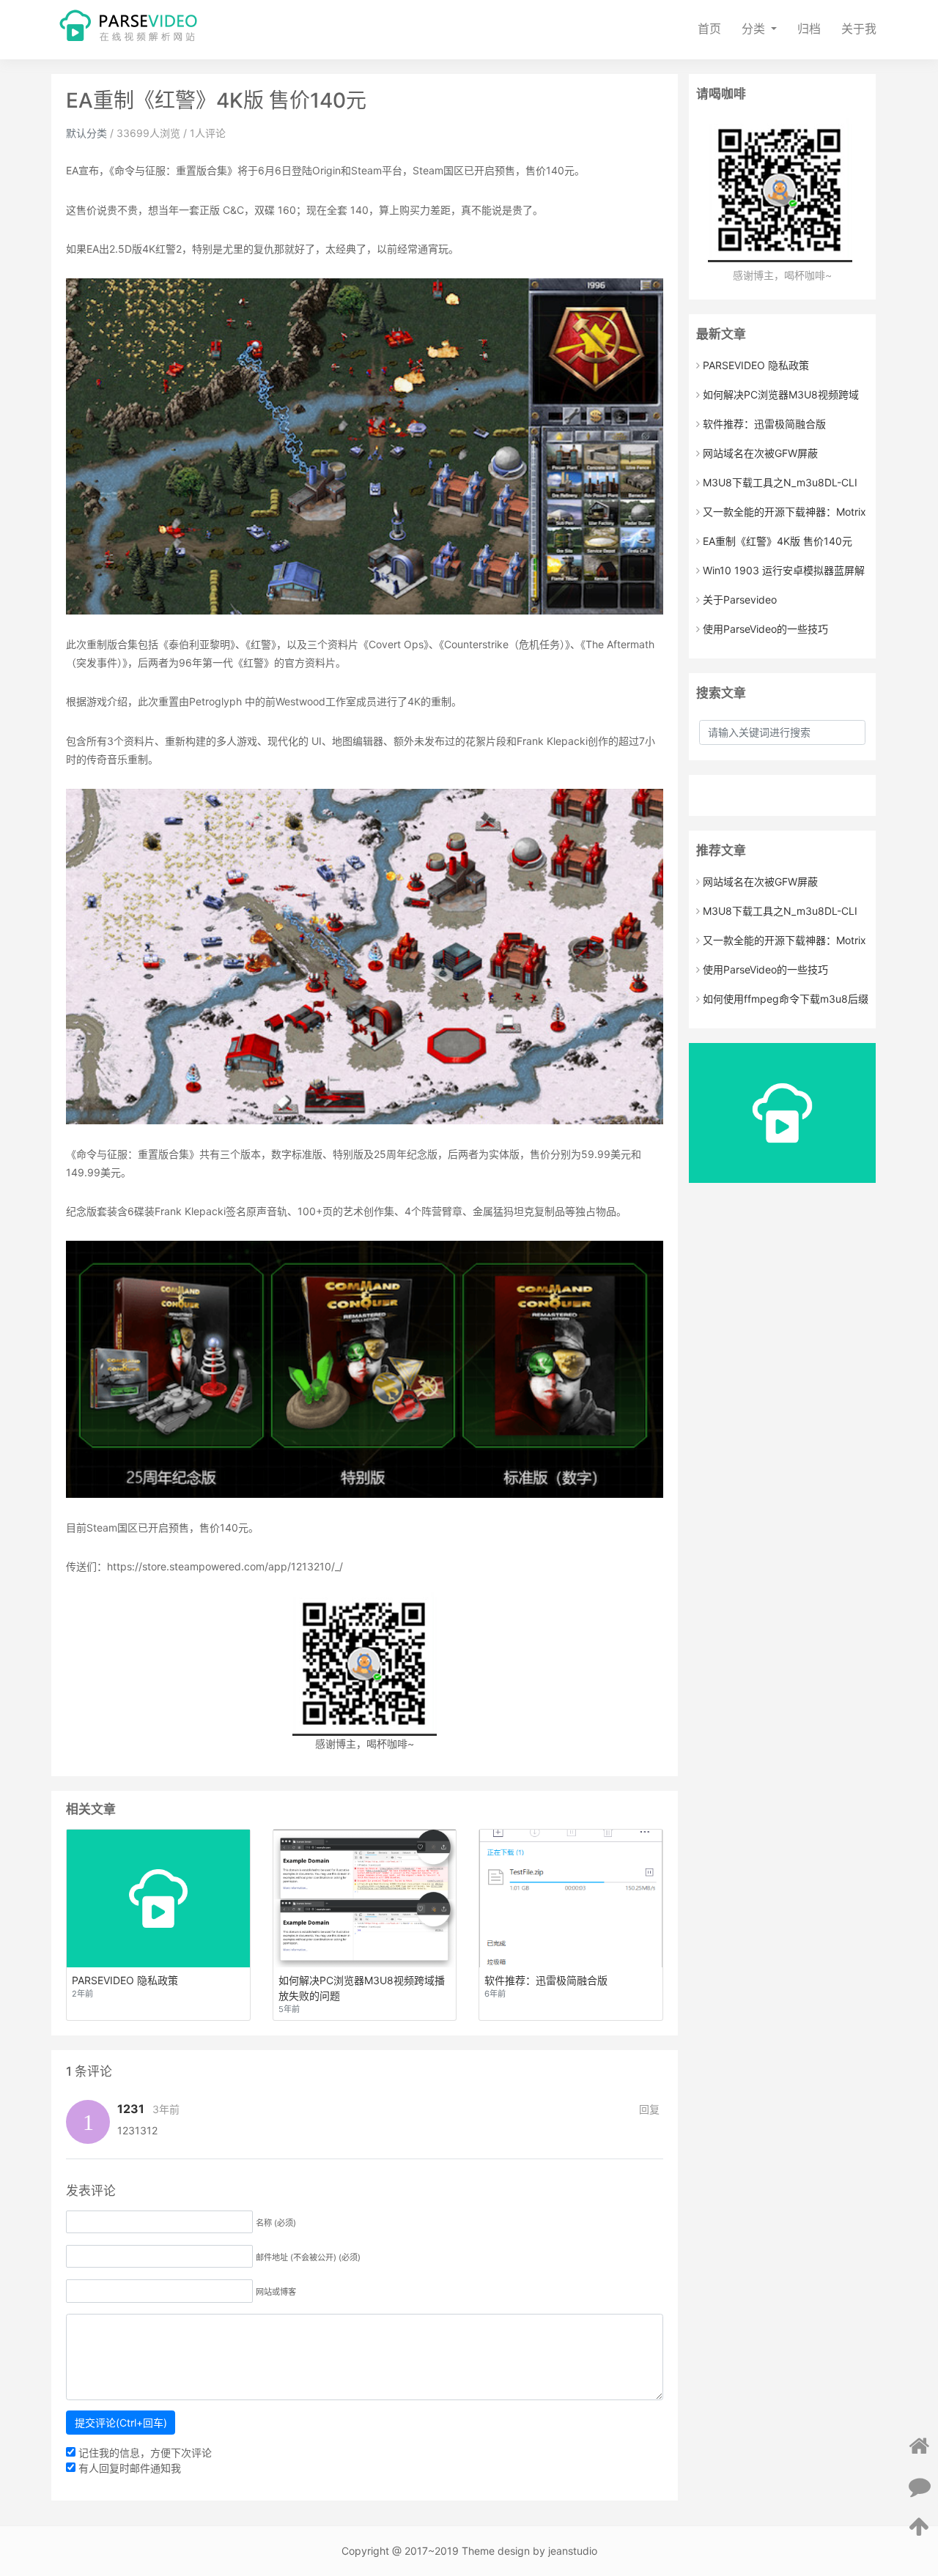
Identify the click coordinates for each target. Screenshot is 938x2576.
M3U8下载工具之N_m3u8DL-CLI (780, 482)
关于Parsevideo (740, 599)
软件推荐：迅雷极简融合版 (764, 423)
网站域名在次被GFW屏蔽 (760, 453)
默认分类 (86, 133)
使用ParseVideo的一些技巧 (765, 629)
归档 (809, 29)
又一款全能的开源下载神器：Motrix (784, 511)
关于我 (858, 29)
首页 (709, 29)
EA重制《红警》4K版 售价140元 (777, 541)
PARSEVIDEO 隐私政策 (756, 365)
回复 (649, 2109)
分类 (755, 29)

==

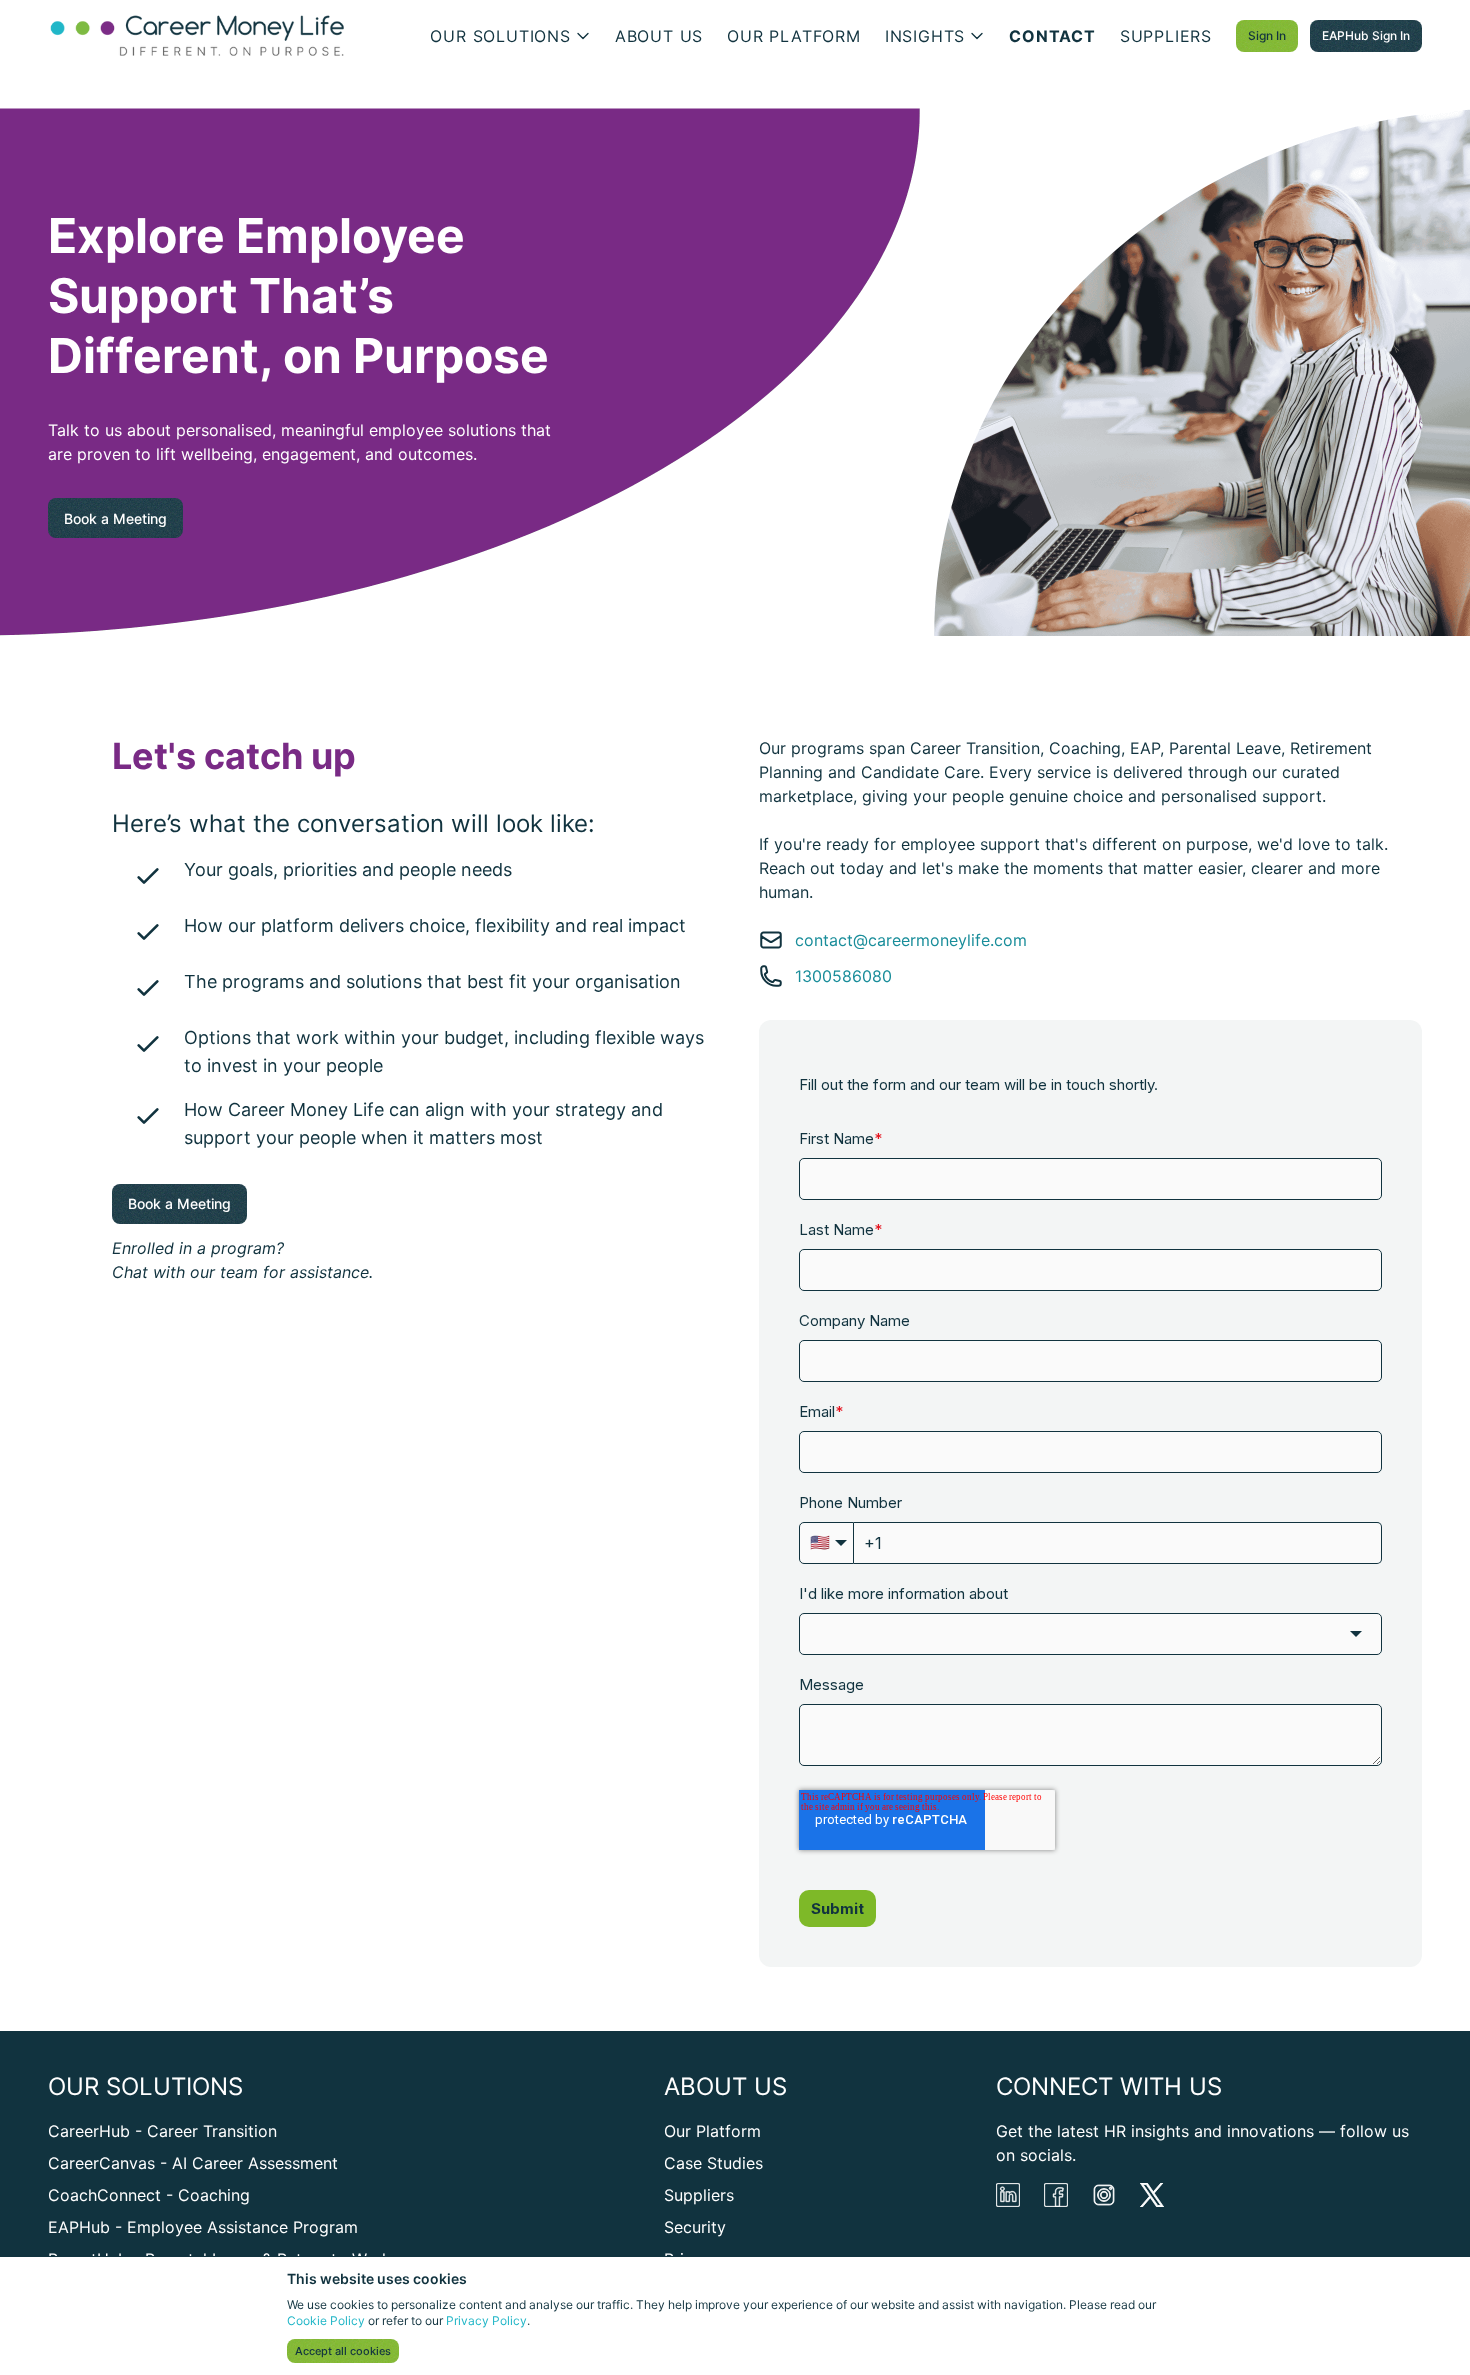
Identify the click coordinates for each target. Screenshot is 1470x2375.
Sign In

--

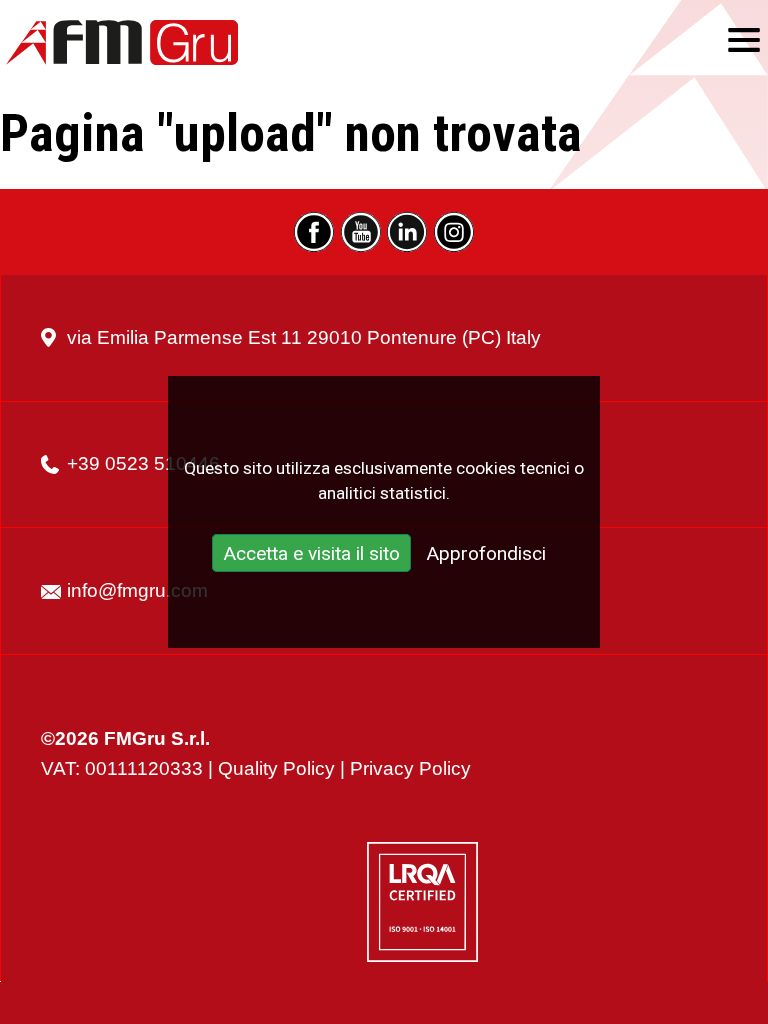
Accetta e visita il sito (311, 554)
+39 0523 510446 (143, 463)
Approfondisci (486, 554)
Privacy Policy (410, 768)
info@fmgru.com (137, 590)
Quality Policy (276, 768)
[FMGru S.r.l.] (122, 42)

- Exercise details -
Out of the entries above, write out only the lines between the line holding "510446 (143, 463)" and the line holding "[FMGru S.r.l.] (122, 42)", inclusive, each exactly as given.

- Response -
+39 0523 510446 (143, 463)
Approfondisci (486, 554)
Privacy Policy (410, 768)
info@fmgru.com (137, 590)
Quality Policy (276, 768)
[FMGru S.r.l.] (122, 42)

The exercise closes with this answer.